Exercise: Write out the entries below exactly, from the first line to the one with "has height=580, width=776.", both ends included.

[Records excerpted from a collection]

::::

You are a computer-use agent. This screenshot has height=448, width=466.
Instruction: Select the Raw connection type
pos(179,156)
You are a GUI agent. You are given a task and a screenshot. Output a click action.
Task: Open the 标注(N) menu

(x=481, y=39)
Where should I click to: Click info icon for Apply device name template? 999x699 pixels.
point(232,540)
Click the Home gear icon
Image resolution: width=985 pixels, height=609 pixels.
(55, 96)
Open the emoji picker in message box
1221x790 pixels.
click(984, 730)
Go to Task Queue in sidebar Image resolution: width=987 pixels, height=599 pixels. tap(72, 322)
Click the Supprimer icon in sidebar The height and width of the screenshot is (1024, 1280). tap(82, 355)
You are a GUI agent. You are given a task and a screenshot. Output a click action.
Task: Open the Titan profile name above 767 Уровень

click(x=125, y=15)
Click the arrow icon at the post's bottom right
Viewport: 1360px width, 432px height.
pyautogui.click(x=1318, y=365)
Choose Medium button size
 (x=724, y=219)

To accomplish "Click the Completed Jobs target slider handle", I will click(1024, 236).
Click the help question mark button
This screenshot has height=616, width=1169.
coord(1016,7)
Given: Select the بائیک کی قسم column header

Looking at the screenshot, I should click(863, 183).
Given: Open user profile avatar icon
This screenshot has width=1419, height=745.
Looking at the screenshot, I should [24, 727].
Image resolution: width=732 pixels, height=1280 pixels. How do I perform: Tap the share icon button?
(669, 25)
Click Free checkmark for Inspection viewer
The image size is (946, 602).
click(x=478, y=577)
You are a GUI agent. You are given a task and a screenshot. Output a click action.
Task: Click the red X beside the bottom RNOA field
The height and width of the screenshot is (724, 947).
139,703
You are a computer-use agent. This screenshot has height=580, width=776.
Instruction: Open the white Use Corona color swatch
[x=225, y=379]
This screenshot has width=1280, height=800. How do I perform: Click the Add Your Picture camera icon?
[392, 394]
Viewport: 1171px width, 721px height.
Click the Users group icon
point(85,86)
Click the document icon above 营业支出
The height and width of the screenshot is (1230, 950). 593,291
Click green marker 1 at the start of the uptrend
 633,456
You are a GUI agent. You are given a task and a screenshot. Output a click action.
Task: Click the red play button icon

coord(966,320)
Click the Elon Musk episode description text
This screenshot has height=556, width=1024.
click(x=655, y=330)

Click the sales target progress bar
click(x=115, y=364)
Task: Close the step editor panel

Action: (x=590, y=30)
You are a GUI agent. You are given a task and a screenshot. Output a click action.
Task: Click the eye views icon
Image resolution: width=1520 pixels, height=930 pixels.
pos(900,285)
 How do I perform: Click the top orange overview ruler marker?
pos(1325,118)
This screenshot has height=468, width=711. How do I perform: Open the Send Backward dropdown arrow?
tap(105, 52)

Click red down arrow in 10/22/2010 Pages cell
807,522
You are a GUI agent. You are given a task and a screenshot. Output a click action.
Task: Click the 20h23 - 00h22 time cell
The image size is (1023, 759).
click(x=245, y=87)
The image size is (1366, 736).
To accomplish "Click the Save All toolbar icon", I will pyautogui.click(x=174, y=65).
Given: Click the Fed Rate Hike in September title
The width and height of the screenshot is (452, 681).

::::

Answer to this task:
You are a computer-use agent. This screenshot has height=448, width=466.
Instruction: Select the Raw connection type
pos(179,156)
You are a GUI agent. You are given a task and a screenshot. Output a click action.
Task: Open the 标注(N) menu

(x=481, y=39)
Where should I click to: Click info icon for Apply device name template? 999x699 pixels.
point(232,540)
Click the Home gear icon
Image resolution: width=985 pixels, height=609 pixels.
(55, 96)
Open the emoji picker in message box
1221x790 pixels.
click(984, 730)
Go to Task Queue in sidebar Image resolution: width=987 pixels, height=599 pixels. tap(72, 322)
Click the Supprimer icon in sidebar The height and width of the screenshot is (1024, 1280). tap(82, 355)
You are a GUI agent. You are given a task and a screenshot. Output a click action.
Task: Open the Titan profile name above 767 Уровень

click(x=125, y=15)
Click the arrow icon at the post's bottom right
Viewport: 1360px width, 432px height.
pyautogui.click(x=1318, y=365)
Choose Medium button size
 (x=724, y=219)

To accomplish "Click the Completed Jobs target slider handle", I will click(1024, 236).
Click the help question mark button
This screenshot has height=616, width=1169.
coord(1016,7)
Given: Select the بائیک کی قسم column header

Looking at the screenshot, I should click(863, 183).
Given: Open user profile avatar icon
This screenshot has width=1419, height=745.
Looking at the screenshot, I should [24, 727].
Image resolution: width=732 pixels, height=1280 pixels. How do I perform: Tap the share icon button?
(669, 25)
Click Free checkmark for Inspection viewer
The image size is (946, 602).
click(x=478, y=577)
You are a GUI agent. You are given a task and a screenshot. Output a click action.
Task: Click the red X beside the bottom RNOA field
The height and width of the screenshot is (724, 947).
139,703
You are a computer-use agent. This screenshot has height=580, width=776.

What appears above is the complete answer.